If China were to pursue democratic socialism, seeking national healthcare, education, and occupational security for all its people, significant uplift of social conditions, sustainable agriculture and eco-friendly development, absence of aggressiveness in regional relations, a purely defensive military structure (no long-range offensive capability, signing the Nuclear Nonproliferation Pact) and independent development based on social investment of national resources, then it would find itself at war with the United States - economic, covert, and even hot overt war, as "needed" to reverse this course. This type of China would not provide a satisfactory answer to the question here of "what's in it for me?" Spiritual values and world peace don't count.

The Colonies

The advantage of reading these books in their entirety is that instead of just seeking some specific "China answer" to an artificially isolated "China question," by sifting through a bunch of "unrelated" details, you would instead absorb as by osmosis a general understanding of US-"colonial" relations, and then you would see how the specific application of this relational template would unfold in the case of China, and how it would compare to previous history and future possibilities elsewhere. I believe that astute nationalists in other parts of the Third World have embarked on such explorations with great diligence. After all, if you are an intellectual in India, or Iraq, or Cuba, or Palestine, and you wish to further the nationalist goals of your country, and must also face the awesome power of US opposition to those goals, then the type of insight that Chomsky's analysis of US power in Asia provides would be very useful indeed.

The Challenge for China

What about the other side of the coin? What does China want from the U.S.?
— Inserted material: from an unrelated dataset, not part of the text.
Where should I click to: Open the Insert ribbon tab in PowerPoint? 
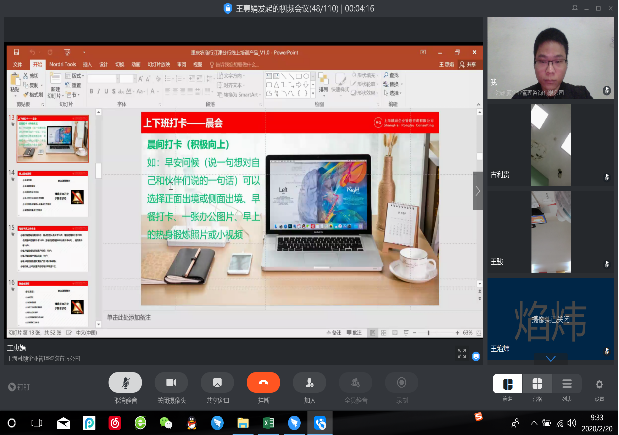click(86, 64)
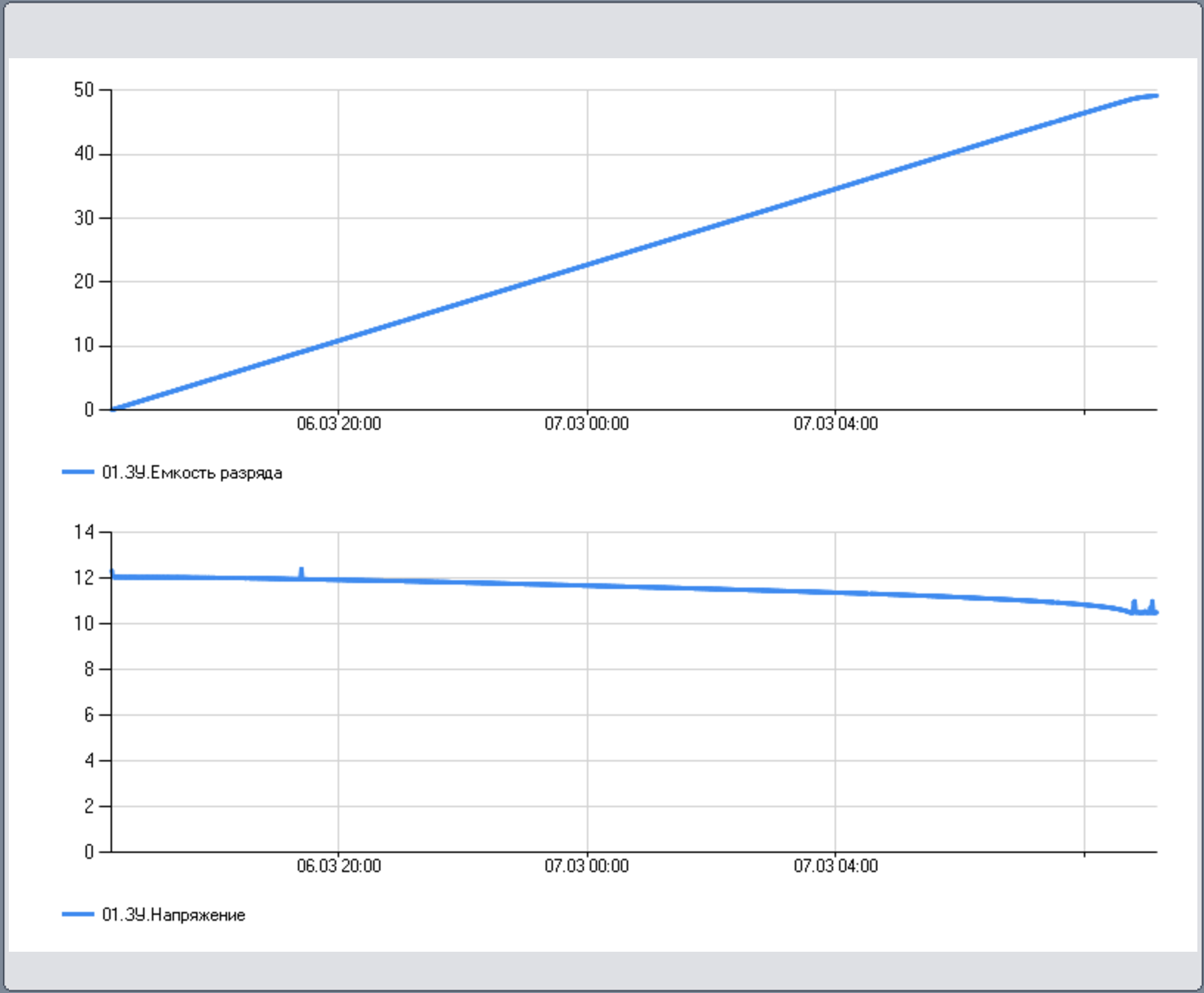Viewport: 1204px width, 993px height.
Task: Click the gray footer bar below the charts
Action: [602, 969]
Here I have little to say beyond this, the degree to which China allows its internal divisions to give access to manipulation by outside pressure may well determine China's fate. If internal divisions (based on class and wealth, aspiration, corruption) are repressed by force, then the state is not sustainable, and US wolves will eventually bring down the lame behemoth. To the extent internal divisions are sealed by social accommodations that have popular support, the Chinese state will remain largely free of damage from external pressure. A Chinese state based on the domination of the country by a small elite is not likely to permanently withstand US (and US-based Western) pressure.
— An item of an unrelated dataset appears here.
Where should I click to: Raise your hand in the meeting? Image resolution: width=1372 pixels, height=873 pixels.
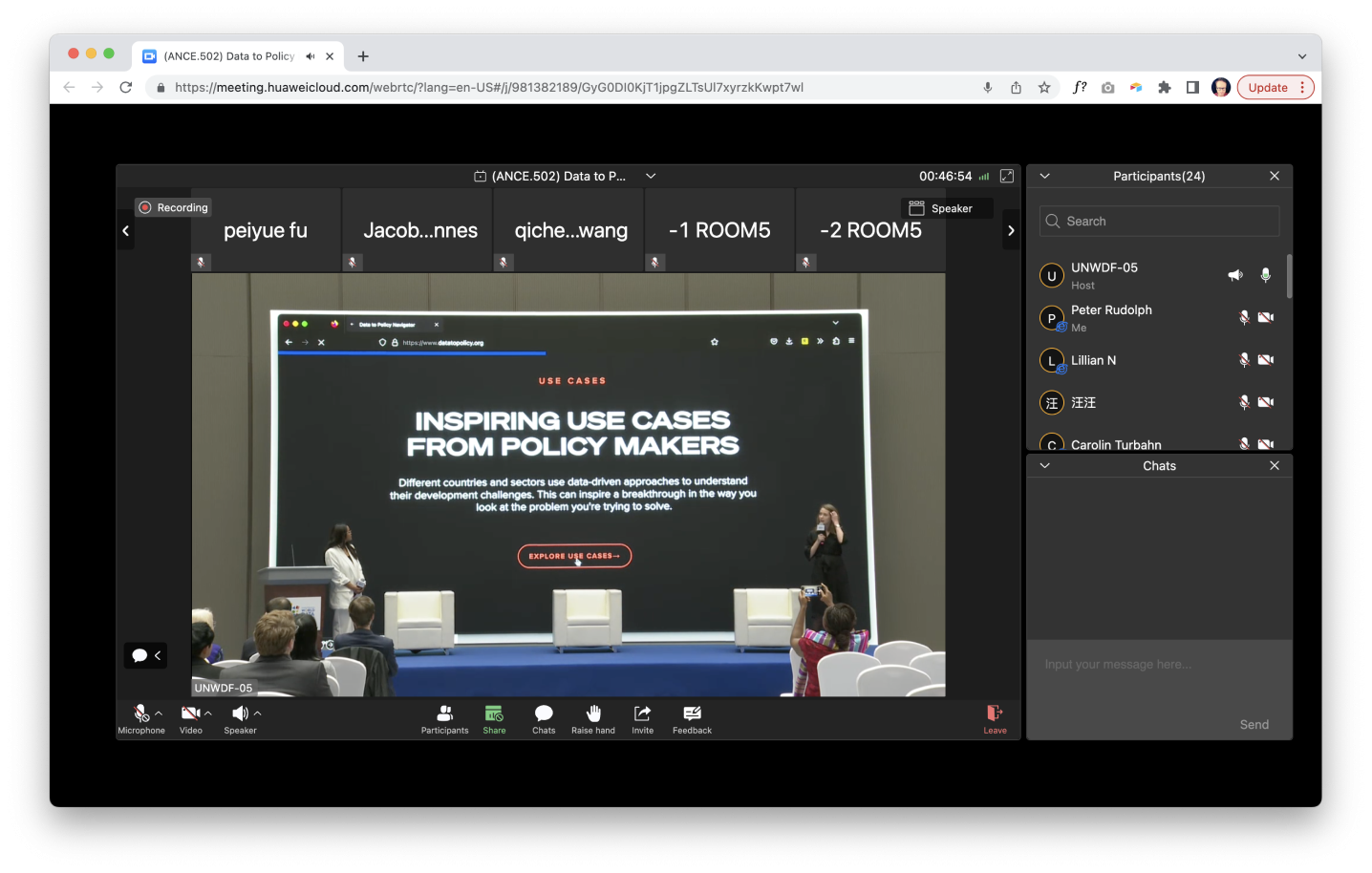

What the Chinese policymakers could intelligently use the U.S. for would be as a challenge and indicator, in that US pressure would always point out the weaknesses in Chinese society, which if the Chinese chose to recognize (they're weak here) and actually rectify in their own democratic and widely acceptable ways (not by imported "solutions," and definitely not with the present resistance to political and social change), they would then transform themselves to their own general benefit (not necessarily to the Party's or to the elite's), and in so doing strengthen a national integrity against physical and cultural "invasion," and economic manipulation.

Thucydides (in 400 BC) wrote about Greek city-states whose elites were unable to make such choices, seeing only their narrow and immediate self-interest, and which as a result were easily taken over and enslaved by determined invaders -- by hook and crook as often as by force. China is too big to be "taken over" but it has every potential of "losing its soul" and after that its guiding will, if it falls for the illusion -- being sold ever so seductively (by us) like 21st century opium (and being so happily inhaled) -- of "what's in it for me." Once this is the norm, China is gone.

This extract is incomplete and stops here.